Cuando decimos que en Sevilla se vive como en ningún otro sitio, ¿estamos realmente atendiendo a un análisis objetivo? Para ahondar en esta afirmación es interesante conocer los resultados uno de los principales estudios mundiales en este apartado, el que realiza la prestigiosa IESE Business School, la escuela de posgrado en dirección de empresas de la Universidad de Navarra.

Según el Índice IESE Cities in Motion 2017, que acaba de ser publicado por cuarto año, y que analiza en esta información de ABC el periodista Eduardo Barba, “Sevilla no es precisamente la mejor ciudad del mundo. De hecho, señala que hay hasta 67 capitales en el planeta mejores en términos concretos y objetivos que la ciudad de la Giralda”.

Es cierto que ningún estudio es la verdad absoluta, pero es bueno saber cómo nos ven desde fuera cuando nos analizan como ciudad, y nos comparan con otras ciudades españolas y de otros países y continentes.

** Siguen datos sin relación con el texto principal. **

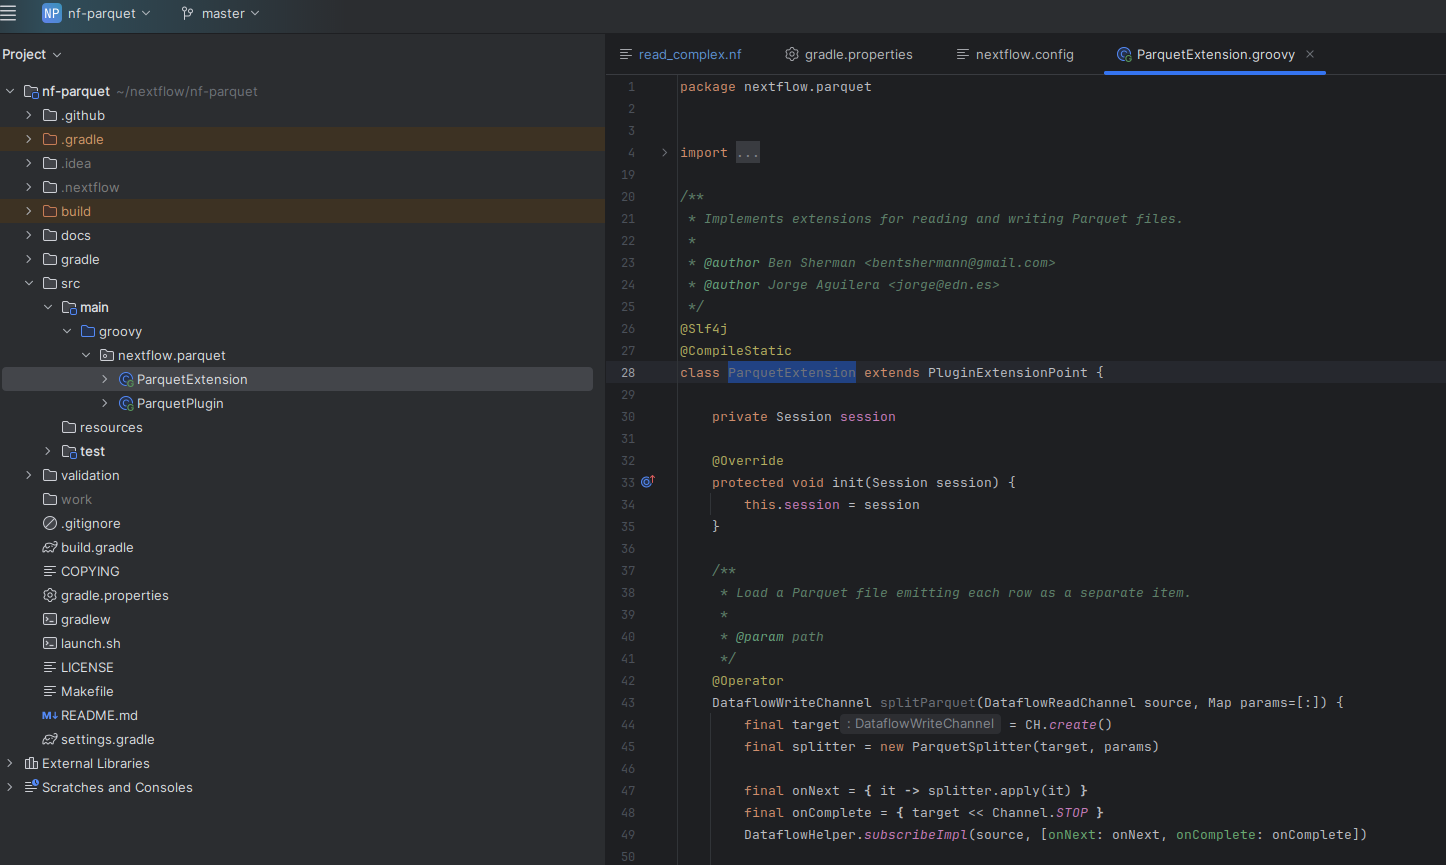Viewport: 1446px width, 865px height.
Task: Expand External Libraries
Action: 9,763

Como recoge Barba, “en el caso particular de Sevilla, las mediciones de IESE muestran a las claras que se trata de una ciudad pujante en el concierto internacional, con tendencia alcista, siete puestos por encima de hace dos años. Forma parte del grupo de las llamadas ‘ciudades retadoras’, las que mejoran su posición en el índice a un ritmo elevado y que se encuentran en la zona media-alta de la clasificación por la suma de todos sus indicadores. En este sentido, el estudio la encuadra también en el colectivo de urbes ‘equilibradas’, aquellas que están en esa parte media-alta del ranking y que presentan valores relativamente altos en todos los indicadores puesta a comparar con otras 179 del mundo”.

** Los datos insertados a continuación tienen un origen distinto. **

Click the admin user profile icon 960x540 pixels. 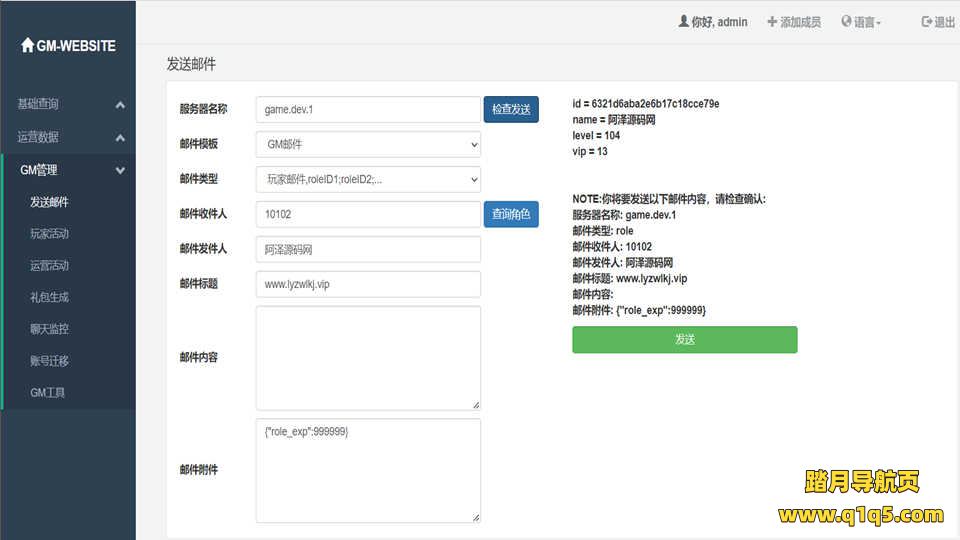coord(683,22)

Sin embargo, “el repaso a los indicadores y una comparativa más selectiva con las ciudades españolas de sus dimensiones (Málaga y Valencia) airean algunas flaquezas importantes de la capital de Andalucía”. Especialmente en el indicador economía, donde es la 118 del ranking. “Este aspecto engloba los niveles de productividad, el tiempo requerido para poner en marcha un negocio y las facilidades para hacerlo, el número de empresas matrices, la cantidad de emprendedores o el producto interior bruto del municipio (PIB)”. Y en el mal funcionamiento de la Administración Local, que es uno de los grandes lastres, tal y como piensan muchos ciudadanos de Sevilla desde hace décadas.